A paper is accepted in IPDPS 2021: NVMe-CR: A Scalable Ephemeral Storage Runtime for Checkpoint/Restart with NVMe-over-Fabrics.

Congratulations, Shashank and Tianxi!

Paper Info

[IPDPS'21] NVMe-CR: A Scalable Ephemeral Storage Runtime for Checkpoint/Restart with NVMe-over-Fabrics

Shashank Gugnani, Tianxi Li, and Xiaoyi Lu.
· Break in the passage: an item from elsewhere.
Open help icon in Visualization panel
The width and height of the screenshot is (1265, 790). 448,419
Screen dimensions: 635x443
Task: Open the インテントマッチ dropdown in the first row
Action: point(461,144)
In Proceedings of the 35th IEEE International Parallel and Distributed Processing Symposium (IPDPS), 2021.

Abstract

Emerging SSDs with NVMe-over-Fabrics (NVMf) support provide new opportunities to significantly improve the performance of IO-intensive HPC applications. However, state-of-the-art parallel filesystems can not extract the best possible performance from fast NVMe SSDs and are not designed for latency-critical ephemeral IO tasks, such as checkpoint/restart. In this paper, we propose a powerful abstraction called microfs to peel away unnecessary software layers and eliminate namespace coordination. Building upon this abstraction, we present the design of NVMe-CR, a scalable ephemeral storage runtime for clusters with disaggregated compute and storage. NVMe-CR proposes techniques like metadata provenance, log record coalescing, and logically isolated shared device access, built around the microfs abstraction, to reduce the overhead of writing millions of concurrent checkpoint files. NVMe-CR utilizes high-density all-flash arrays accessible via NVMf to absorb bursty checkpoint IO and increase the progress rates of HPC applications obliviously. Using the ECP CoMD application as a use case, results show that on a local cluster our runtime can achieve near perfect (> 0.96) efficiency at 448 processes. Moreover, our designs can reduce checkpoint overhead by as much as 2x compared to state-of-the- art storage systems.